Exercise aim
Provide only the number of lines in the following data that contain "Task".

Dataset
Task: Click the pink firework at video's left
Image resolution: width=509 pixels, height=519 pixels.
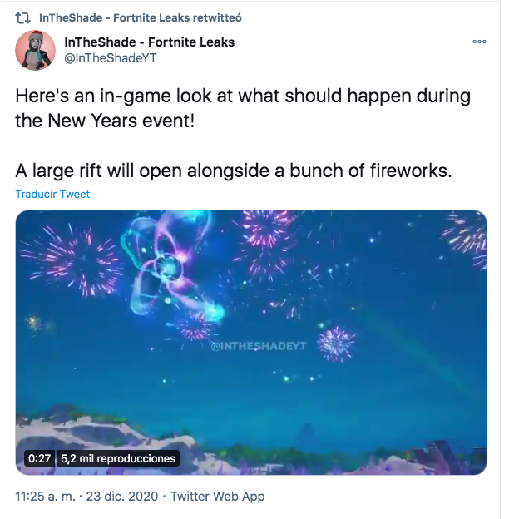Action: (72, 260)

--

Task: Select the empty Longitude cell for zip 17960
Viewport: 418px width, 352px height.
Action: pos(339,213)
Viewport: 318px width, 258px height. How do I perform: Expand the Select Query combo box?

...

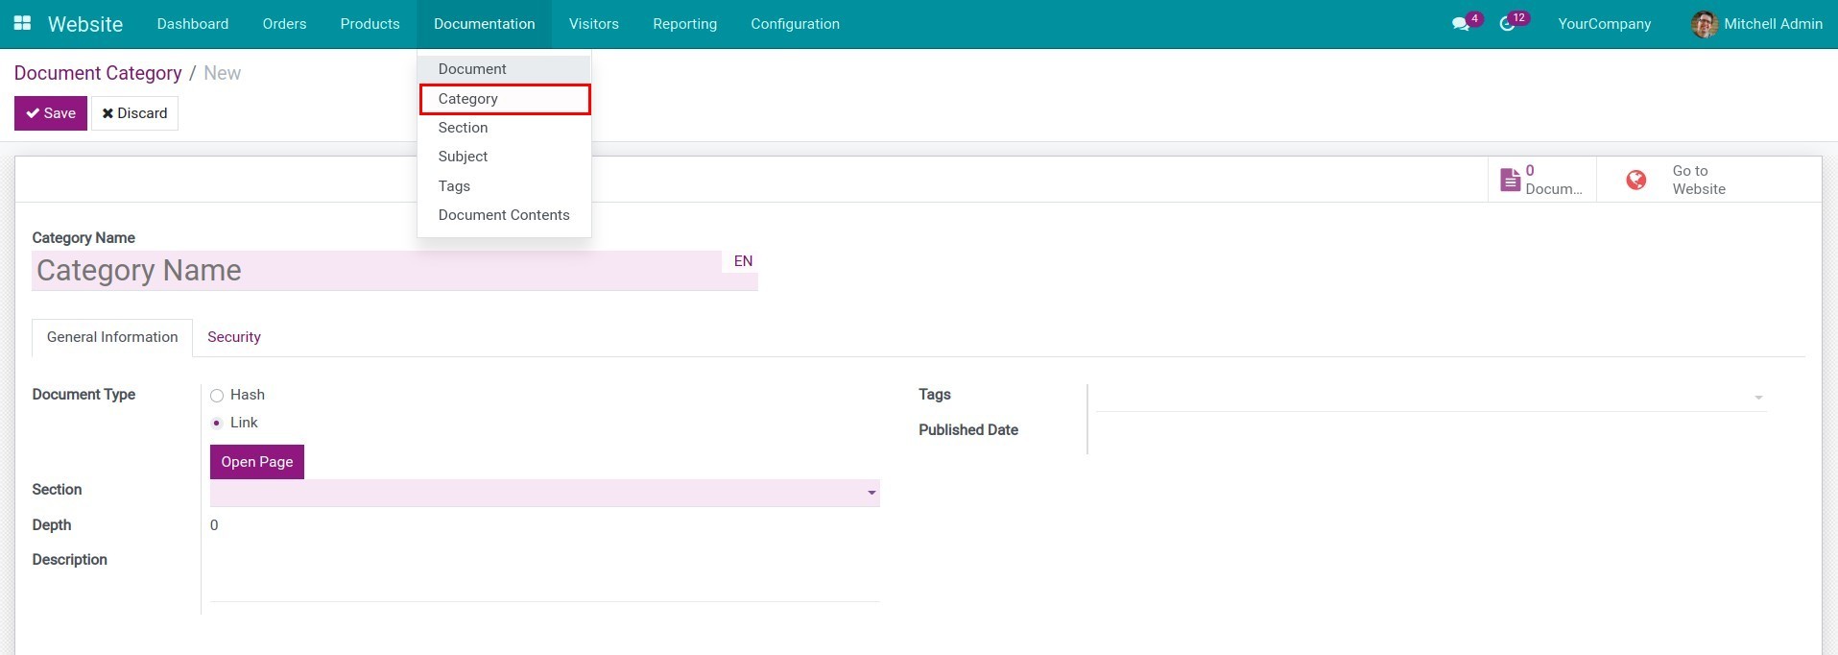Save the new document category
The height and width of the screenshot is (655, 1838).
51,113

Written answer
2